I have no fruit in my house right now, yet every where I look, there is a fruit-fly. Huh? It is driving me crazy because I can't find the source: the lifeblood of their stupid little 3-day existence. Where are they coming from? Will they migrate with the robins for the winter? What possible purpose could they serve here on earth, except to validate the notion of Karmic retribution, by way of returning in a future existence as a lower life form. Why are they so damned fast,leaving me defenseless against their scheming ways? Can I charge them rent then take legal action for their failure to pay?
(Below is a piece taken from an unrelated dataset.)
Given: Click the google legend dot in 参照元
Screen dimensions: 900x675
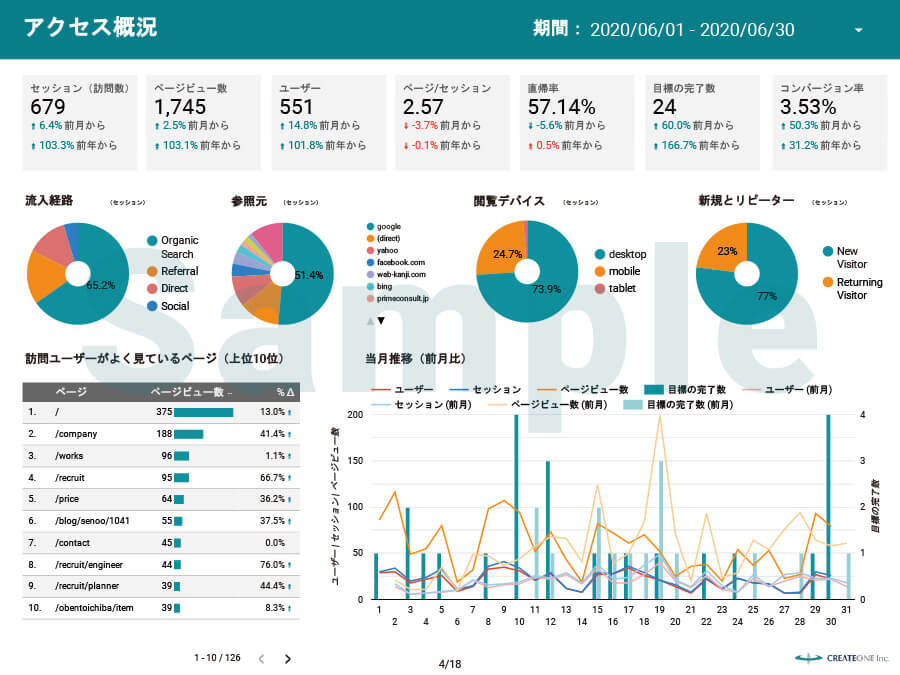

Will a lawyer ever take the case?
Have they already driven me insane?
HAVE YOUR SAY: Have you ever had the nuisance of a colony (herd, gaggle, murder, flock, etc.) of fruit flies mysteriously show up in your home?
2 comments:
Is it possible to use what you have on hand to combat the evil creatures? Perhaps if you began a strict training regiment for your feline accomplices you could raise an "Kitty Hit Squad". . . Think of the possibilities!
. . .
Or HAVE you already thought of the possibilities? DO you have a KHS waiting to be unleashed on the poor unsuspecting citizens of the L-dot?!?!
(Now who's the insane one! Point set match.)
JS
Oh the Kitty Hit Squad ... such a wonderful idea!!
I mean if they were trained earlier perhaps there would not have been a problem with the "one armed man"!!
Just picture Pig and Hee Haw attacking while Spanky and Jebus were standing by to be tagged in! Oh the possiblities there are with your very own army of Kitties!!